Dir. Phillip
Noyce, 2007, France/UK/South Africa/USA, 101 mins Cast: Tim Robbins, Derek Luke, Bonnie Mbuli, Mncedisi Shabangu
Review by Matthew Rodgers
Phillip Noyce
has recently moved from directing effective but forgetful
Hollywood thrillers such as Patriot Games (1992), sequel
Clear and Present Danger (1994), and the lamentable The
Saint (1997) to become something of a respected niche director
for the politically driven docudrama. Rabbit Proof Fence
(2002) and The Quiet American (2002) were both compelling
character driven studies that used the individual stories
to highlight more widespread issues. Government policies
that led to the servitude of young Aboriginal girls in
the 1930s manifested in the form of three youngsters escaping
their captors in Rabbit, and American was a Saigon love
story amidst the carnage of the Vietnamese war. It’s
disappointing then that Catch a Fire does little more than
occasionally spark and bears more resemblance to the bog
standard thriller of Noyce’s aforementioned back
catalogue.
Derek Luke (last seen excelling in Denzel Washington’s
directorial debut Antwone Fisher) is Patrick Chamuso; a
foreman at a coal-to-oil refinery in Secunda who operates
below the radar in his apartheid torn life. He reports
to the white management, will castigate his fellow black
employees for stepping out of line on the job, and coaches
the local soccer team. He does this to get by. It’s
his form of survival. When the refinery is sabotaged by
terrorists Tim Robbins' local police chief cum family man
Nic Vos is forced to take drastic measures to obtain a
confession from the obviously innocent Chamuso that will
change the paths of their lives forever.
Catch a Fire is ironically a very cold film. The themes
resonate and elicit empathy even though the characters
do not, mainly because Apartheid ended as recently as 1991
and the issues are still relevant today even if they are
found at different places on the global map. But, as a
medium, cinema requires our involvement in the story and
the characters are just not very interesting. Derek Luke
gives an exemplary performance as the films protagonist
and it is refreshing to see a movie about apartheid that
isn’t viewed through the eyes of a white character
(read Kevin Kline in Cry Freedom or Stephen Dorff in The
Power of One). The supporting cast do not fare so well,
primarily Tim Robbins as a morally unbalanced cop who comes
across as the least intimidating torturer in history.

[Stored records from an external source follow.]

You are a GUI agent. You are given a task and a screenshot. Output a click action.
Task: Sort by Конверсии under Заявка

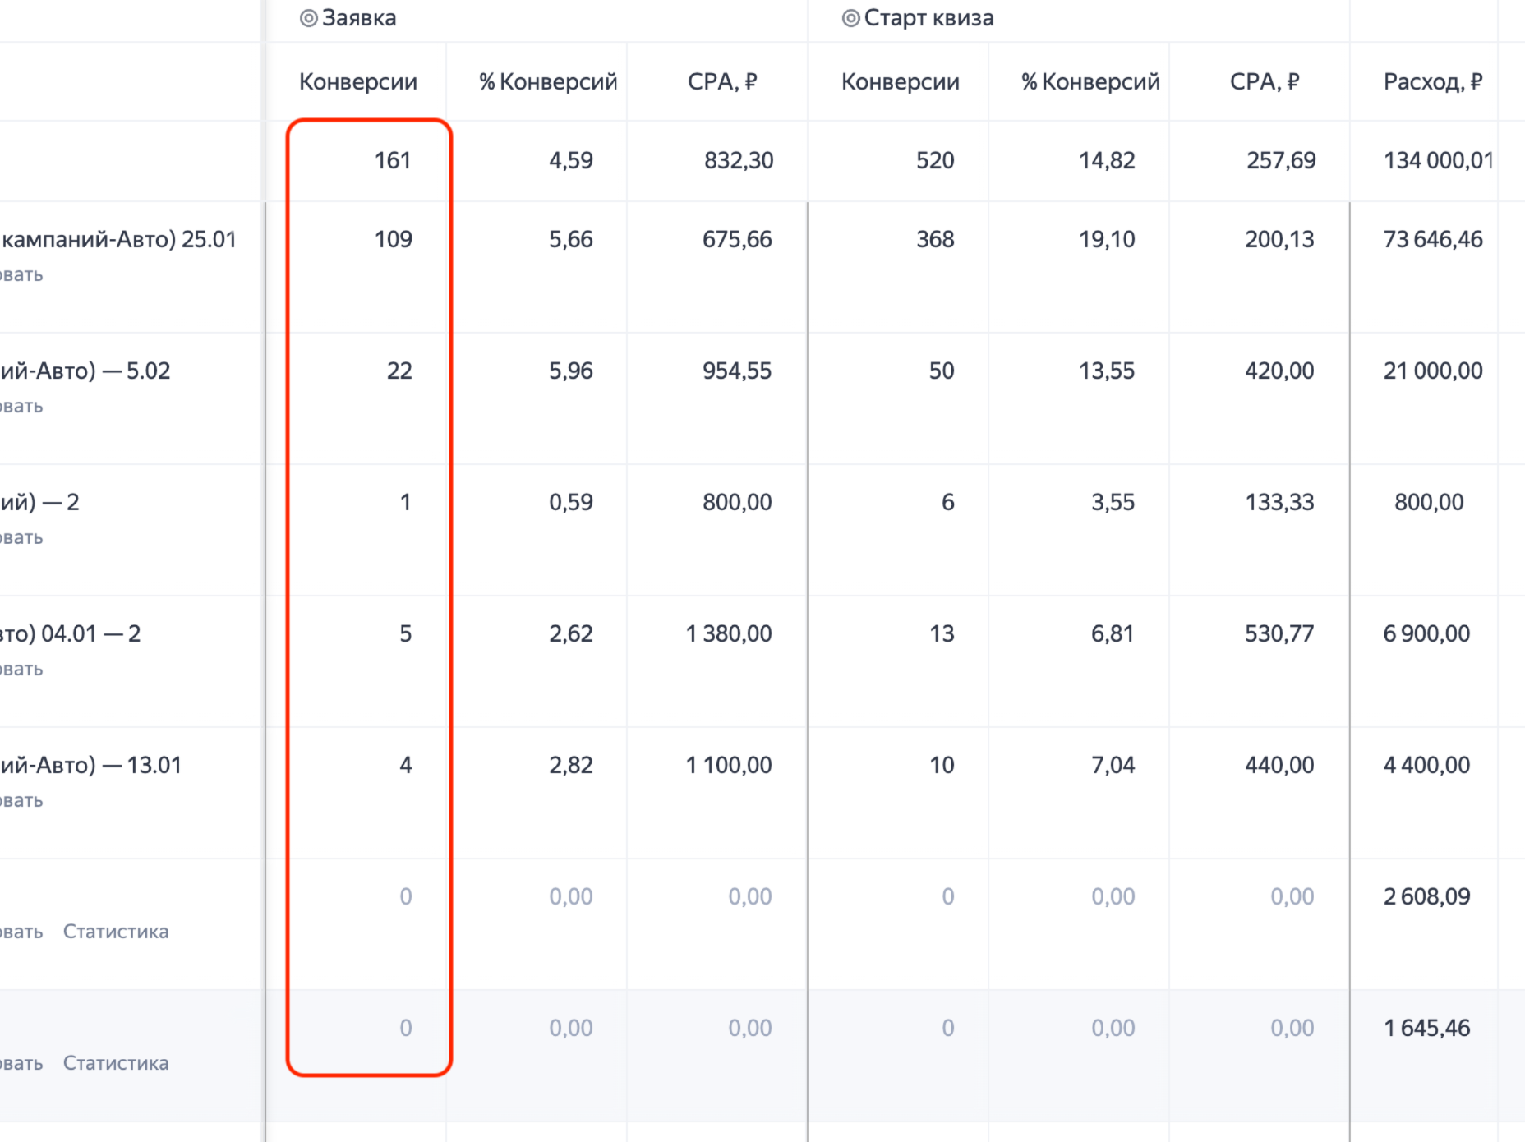pyautogui.click(x=357, y=81)
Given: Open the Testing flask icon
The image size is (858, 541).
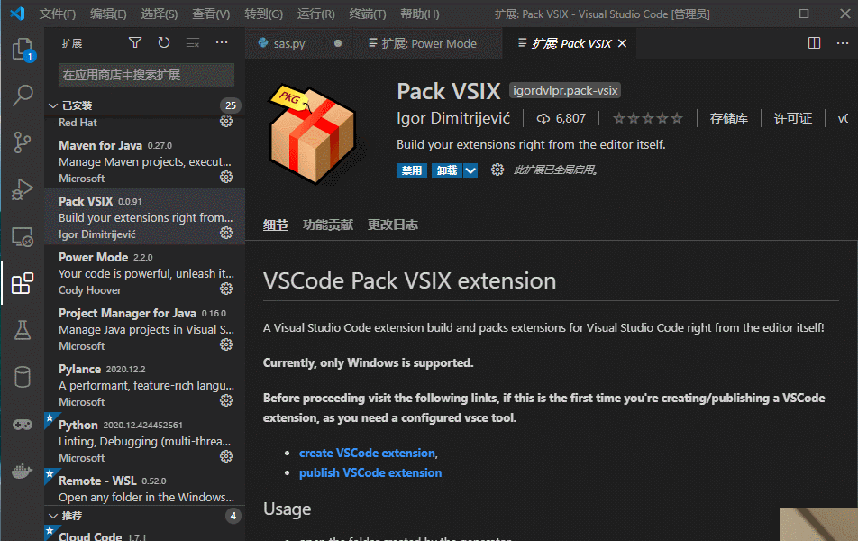Looking at the screenshot, I should click(23, 330).

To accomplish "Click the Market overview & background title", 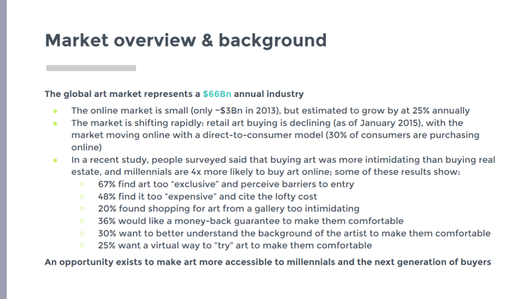I will click(186, 41).
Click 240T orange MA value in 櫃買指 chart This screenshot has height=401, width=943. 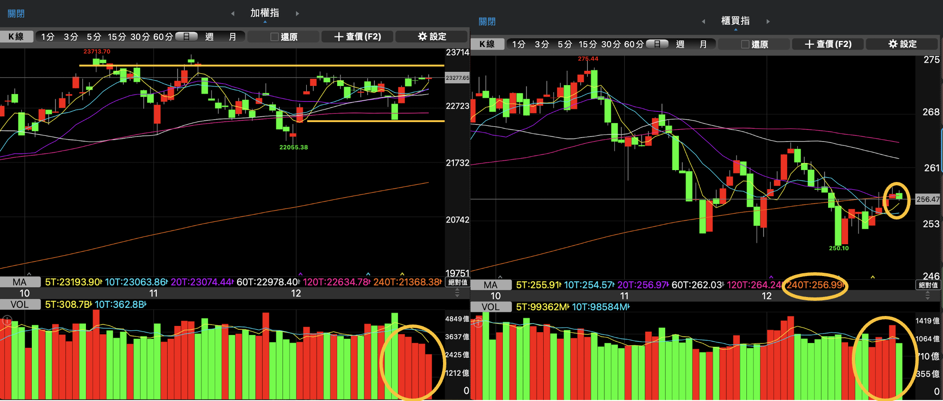point(815,285)
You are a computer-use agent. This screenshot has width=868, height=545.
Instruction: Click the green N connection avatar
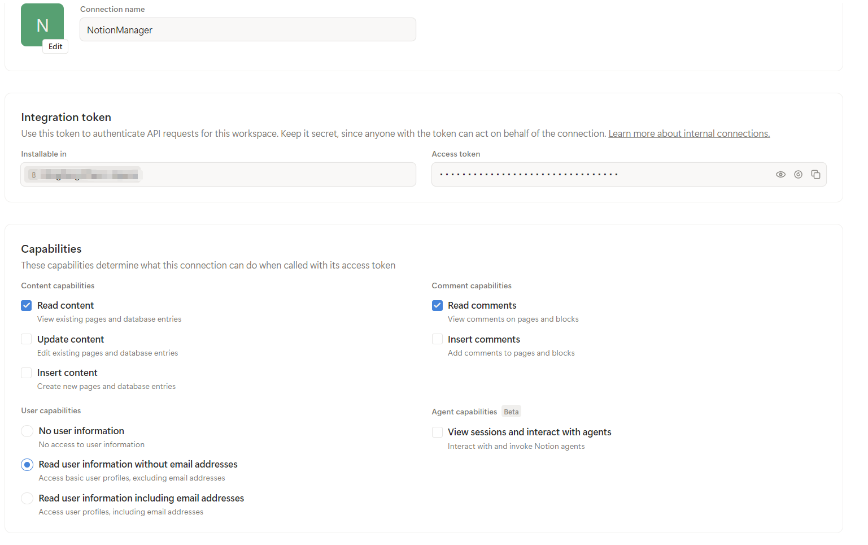point(42,25)
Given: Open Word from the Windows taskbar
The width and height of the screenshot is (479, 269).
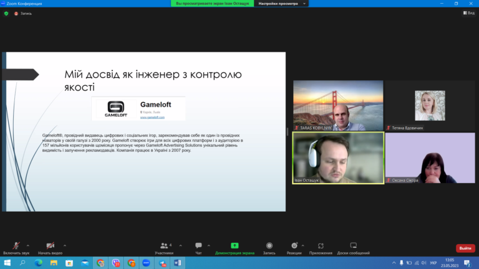Looking at the screenshot, I should point(177,263).
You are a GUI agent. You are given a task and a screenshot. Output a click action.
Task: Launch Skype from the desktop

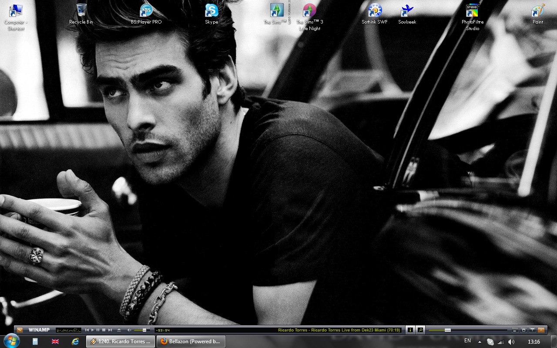pos(211,10)
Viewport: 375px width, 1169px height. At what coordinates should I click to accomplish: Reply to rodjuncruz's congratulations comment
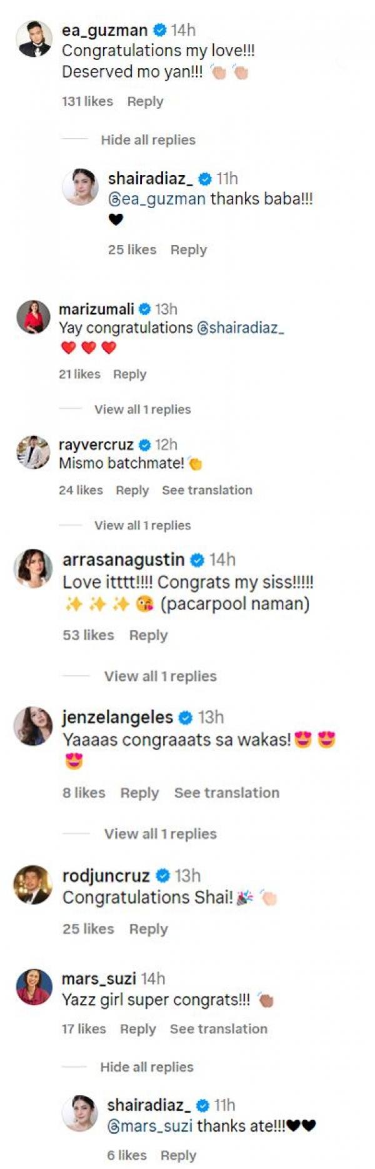(x=148, y=929)
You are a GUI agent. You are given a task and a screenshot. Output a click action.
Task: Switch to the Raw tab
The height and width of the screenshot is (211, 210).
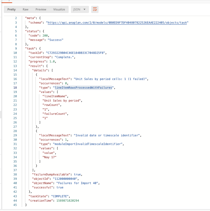(x=25, y=9)
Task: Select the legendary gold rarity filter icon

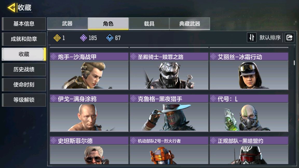Action: click(57, 38)
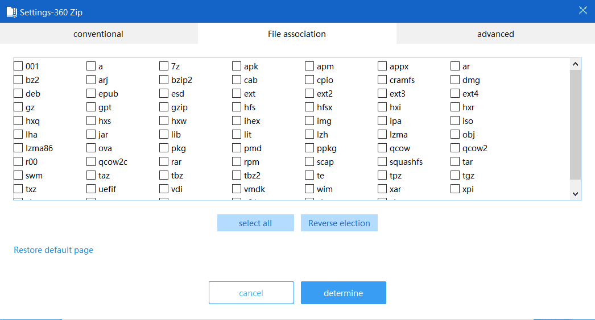The height and width of the screenshot is (320, 595).
Task: Confirm settings with the determine button
Action: (x=343, y=293)
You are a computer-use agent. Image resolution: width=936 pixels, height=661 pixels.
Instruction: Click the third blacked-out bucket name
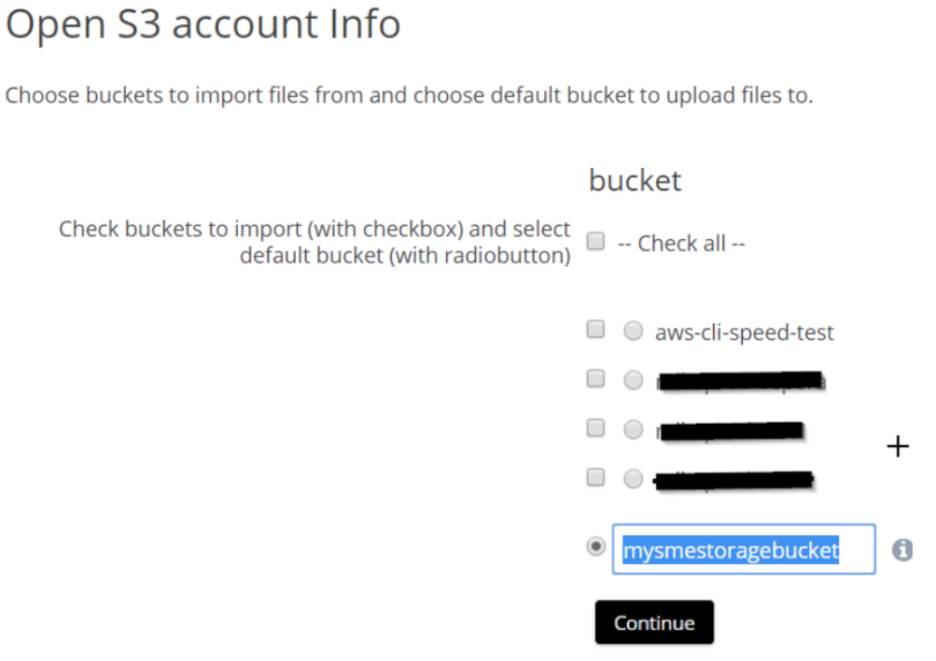click(734, 480)
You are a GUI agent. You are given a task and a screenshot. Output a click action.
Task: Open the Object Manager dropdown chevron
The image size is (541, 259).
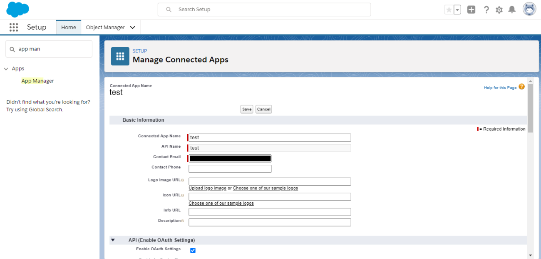tap(132, 27)
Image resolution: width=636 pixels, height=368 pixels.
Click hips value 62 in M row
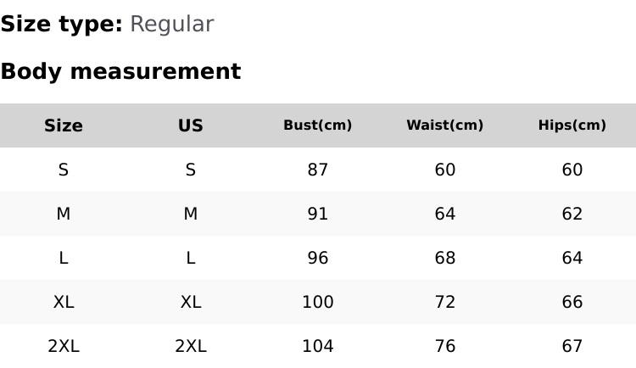pos(572,214)
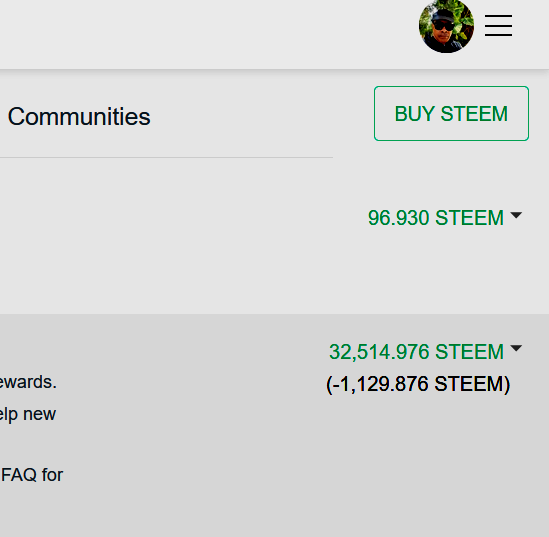Screen dimensions: 549x537
Task: Click the divider line below Communities
Action: 166,158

The lazy script doesn’t help matters though, which
is a surprise considering the source. Writer Shawn Slovo
is the son of Joe Slovo, the late leader of the African
National Congress, who is featured in the film. The fluidity
and believability of the movie relies too heavily on ridiculous
decisions – Why doesn’t Chamuso just confess
as to where he was on the night of the attack on the factory?
For such a level headed character we are offered little
or no reasoning beyond the fact that he doesn’t want
his mistress to be discovered. This is surely a small price
to pay to avoid the torture that follows? Slovo also fails
to deliver on a promising set-up that quickly makes way
for a haphazard and rushed feel to the second half of the
film.
Ultimately Noyce has created a film that would have served
better as a documentary (the real Patrick Chamuso appears
in footage towards the end of the film) and doesn’t
back-up the thematic promises that the subject matter might
suggest. A brilliant central performance from Luke aside,
this is an uninspired, blandly directed disappointment.